KVM Archive on lore.kernel.org
 help / color / Atom feed
From: Sean Christopherson <seanjc@google.com>
To: Marc Zyngier <maz@kernel.org>,
	Huacai Chen <chenhuacai@kernel.org>,
	Aleksandar Markovic <aleksandar.qemu.devel@gmail.com>,
	Paul Mackerras <paulus@ozlabs.org>,
	Paolo Bonzini <pbonzini@redhat.com>
Cc: James Morse <james.morse@arm.com>,
	Julien Thierry <julien.thierry.kdev@gmail.com>,
	Suzuki K Poulose <suzuki.poulose@arm.com>,
	Sean Christopherson <seanjc@google.com>,
	Vitaly Kuznetsov <vkuznets@redhat.com>,
	Wanpeng Li <wanpengli@tencent.com>,
	Jim Mattson <jmattson@google.com>, Joerg Roedel <joro@8bytes.org>,
	kvmarm@lists.cs.columbia.edu, linux-mips@vger.kernel.org,
	kvm@vger.kernel.org, kvm-ppc@vger.kernel.org,
	linux-kernel@vger.kernel.org, Ben Gardon <bgardon@google.com>
Subject: [PATCH v2 08/10] KVM: Take mmu_lock when handling MMU notifier iff the hva hits a memslot
Date: Thu,  1 Apr 2021 17:56:56 -0700
Message-ID: <20210402005658.3024832-9-seanjc@google.com> (raw)
In-Reply-To: <20210402005658.3024832-1-seanjc@google.com>

Defer acquiring mmu_lock in the MMU notifier paths until a "hit" has been
detected in the memslots, i.e. don't take the lock for notifications that
don't affect the guest.

For small VMs, spurious locking is a minor annoyance.  And for "volatile"
setups where the majority of notifications _are_ relevant, this barely
qualifies as an optimization.

But, for large VMs (hundreds of threads) with static setups, e.g. no
page migration, no swapping, etc..., the vast majority of MMU notifier
callbacks will be unrelated to the guest, e.g. will often be in response
to the userspace VMM adjusting its own virtual address space.  In such
large VMs, acquiring mmu_lock can be painful as it blocks vCPUs from
handling page faults.  In some scenarios it can even be "fatal" in the
sense that it causes unacceptable brownouts, e.g. when rebuilding huge
pages after live migration, a significant percentage of vCPUs will be
attempting to handle page faults.

x86's TDP MMU implementation is especially susceptible to spurious
locking due it taking mmu_lock for read when handling page faults.
Because rwlock is fair, a single writer will stall future readers, while
the writer is itself stalled waiting for in-progress readers to complete.
This is exacerbated by the MMU notifiers often firing multiple times in
quick succession, e.g. moving a page will (always?) invoke three separate
notifiers: .invalidate_range_start(), invalidate_range_end(), and
.change_pte().  Unnecessarily taking mmu_lock each time means even a
single spurious sequence can be problematic.

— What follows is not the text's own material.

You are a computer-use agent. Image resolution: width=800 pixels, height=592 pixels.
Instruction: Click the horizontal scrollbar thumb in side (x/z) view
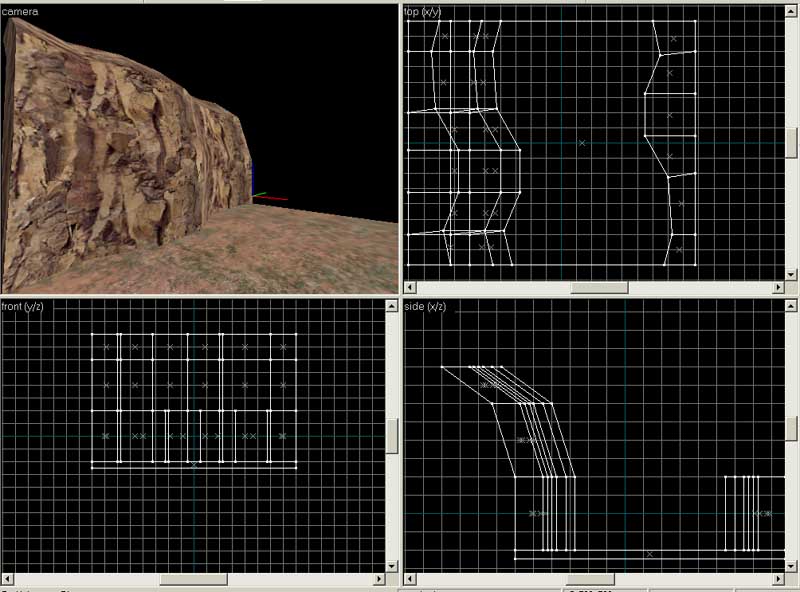click(588, 579)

Note, this optimizes only the unpaired callbacks.  Optimizing the
.invalidate_range_{start,end}() pairs is more complex and will be done in
a future patch.

Suggested-by: Ben Gardon <bgardon@google.com>
Signed-off-by: Sean Christopherson <seanjc@google.com>
 virt/kvm/kvm_main.c | 15 +++++++++++----
 1 file changed, 11 insertions(+), 4 deletions(-)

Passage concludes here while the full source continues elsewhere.